Awal Juli 2020, Bank Dunia menaikkan status Indonesia menjadi negara berpendapatan
menengah ke atas, dari sebelumnya berpendapatan menengah ke bawah. Itu
berarti, pendapatan per kapita rakyat Indonesia berada di rentang US$ 4.046 (Rp 59.107 juta)
hingga USS 12.535 (Rp 183.120 juta) per tahun.
Faktanya apakah benar demikian? Kemiskinan yang masih sejumlah 26 juta orang artinya
mereka hidup di bawah garis kemiskinan. Badan Pusat Statistik menetapkan garis kemiskinan
Rp 450.000 per kapita per bulan, atau Rp 5.4 juta per kapita per tahun.
Bandingkan dengan pendapatan per kapita minimal Rp 59 juta per tahun yang membuat Bank
Dunia menaikkan status Indonesia. Bak bumi dan langit, tak sampai 10%.
Hal ini mencerminkan adanya kesenjangan yang luar biasa antara mereka yang kaya dan miskin.
Pendapatan warga yang hidup di bawah garis kemiskinan terdongkrak
oleh mereka yang kaya.
Peningkatan status yang diberikan Bank Dunia setidaknya menunjukkan kebijakan pemerintah
membawa perubahan positif bagi perekonomian. Hal ini. tentu menjadi pencapaian yang
membanggakan bagi Indonesia, yang pada Agustus ini memasuki usia ke-75. Tidak berlebihan
jika Kementerian Keuangan menyatakan bahwa peningkatan status yang ditetapkan Bank Dunia
menjadi landasan untuk visi Indonesia menuju negara dengan ekonomi terbesar kelima di dunia
pada 2045.
Tersapu Badai Covid-19
Namun, pencapaian itu kini terancam seiring datangnya badai pandemi Covid-19 yang mulai
terasa pada triwulan II 2020. Pada Selasa (5/8), BPS melaporkan pertumbuhan ekonomi
Indonesia pada triwulan II2020 mengalami kontraksi, yakni -5,32% dibandingkan periode sama
tahun sebelumnya, dan -4.19% dibandingkan triwulan I 2020. Kenyataan tersebut, membuat
status Indonesia sebagai negara berpenghasilan menengah ke atas seolah tak memberi dampak
berarti bagi perbaikan ekonomi.
Menurut ekonom Universitas Surakarta. Agus Trihatmoko, dampak pandemi Covid-19 yang telah
melumpuhkan hampir sebagian besar sektor usaha, membuat angka pengangguran dari pekerja
formal dan informal meningkat akibat pemutusan hubungan kerja (PHK).

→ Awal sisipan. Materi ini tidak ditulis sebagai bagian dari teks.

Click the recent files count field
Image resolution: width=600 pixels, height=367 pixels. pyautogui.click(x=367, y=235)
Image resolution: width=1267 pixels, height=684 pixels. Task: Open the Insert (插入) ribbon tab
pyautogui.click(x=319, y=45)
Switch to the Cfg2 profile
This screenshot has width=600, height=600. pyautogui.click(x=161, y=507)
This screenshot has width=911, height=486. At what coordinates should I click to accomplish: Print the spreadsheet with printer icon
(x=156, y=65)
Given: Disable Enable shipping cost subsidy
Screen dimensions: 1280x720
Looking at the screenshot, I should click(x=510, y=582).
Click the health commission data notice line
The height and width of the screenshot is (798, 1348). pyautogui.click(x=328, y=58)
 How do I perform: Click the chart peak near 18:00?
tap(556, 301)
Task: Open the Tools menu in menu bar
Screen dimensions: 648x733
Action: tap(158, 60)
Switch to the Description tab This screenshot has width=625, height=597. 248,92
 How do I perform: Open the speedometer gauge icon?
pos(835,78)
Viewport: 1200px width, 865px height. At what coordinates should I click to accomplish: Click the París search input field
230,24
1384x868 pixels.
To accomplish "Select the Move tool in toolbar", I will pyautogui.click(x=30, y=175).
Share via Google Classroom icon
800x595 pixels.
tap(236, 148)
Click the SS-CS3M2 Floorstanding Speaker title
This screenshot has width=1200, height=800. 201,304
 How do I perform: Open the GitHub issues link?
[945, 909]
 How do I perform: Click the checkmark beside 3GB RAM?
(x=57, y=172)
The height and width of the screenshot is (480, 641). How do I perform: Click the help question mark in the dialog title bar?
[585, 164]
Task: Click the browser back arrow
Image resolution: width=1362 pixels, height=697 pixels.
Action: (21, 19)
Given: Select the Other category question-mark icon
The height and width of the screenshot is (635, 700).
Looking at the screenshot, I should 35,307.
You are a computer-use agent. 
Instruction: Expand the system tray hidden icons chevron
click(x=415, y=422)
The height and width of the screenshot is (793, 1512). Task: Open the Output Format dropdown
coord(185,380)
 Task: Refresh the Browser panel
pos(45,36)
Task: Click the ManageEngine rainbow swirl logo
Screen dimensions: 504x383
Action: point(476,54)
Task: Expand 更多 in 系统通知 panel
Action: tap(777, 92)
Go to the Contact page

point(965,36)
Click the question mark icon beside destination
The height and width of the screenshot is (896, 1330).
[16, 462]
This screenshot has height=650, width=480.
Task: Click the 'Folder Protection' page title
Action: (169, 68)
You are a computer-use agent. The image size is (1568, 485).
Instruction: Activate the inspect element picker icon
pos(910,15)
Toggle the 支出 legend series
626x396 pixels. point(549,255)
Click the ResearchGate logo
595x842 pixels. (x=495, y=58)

Hal itu. tidak hanya mempengaruhi tingkat pendapatan penduduk karena banyak pekerja
kehilangan penghasilan tetap, tetapi juga meningkatkan angka kemiskinan.
Dalam kondisi normal, peningkatan PDB Indonesia pun tidak bersifat inklusif karena hanya
dirasakan kelompok tertentu, di mana ketimpangan penghasilan rata-rata masyarakat kelas
marginal dengan kelompok kaya sangat lebar.
"Jadi, dalam kondisi pandemi saat ini, status yang diberikan Bank Dunia jelas tidak relevan lagi
mengategorikan Indonesia masuk negara middle-up income," kata Agus.
Dampak pandemi Covid-19
mengguncang kondisi ekonomi semua kelas masyarakat. Bagi kelompok menengah-atas sifatnya
hanya mampu bertahan. Sedangkan bagi kelompok marginal yaitu buruh. pekerja informal dan
UMKM. semakin terpuruk kehidupan ekonominya.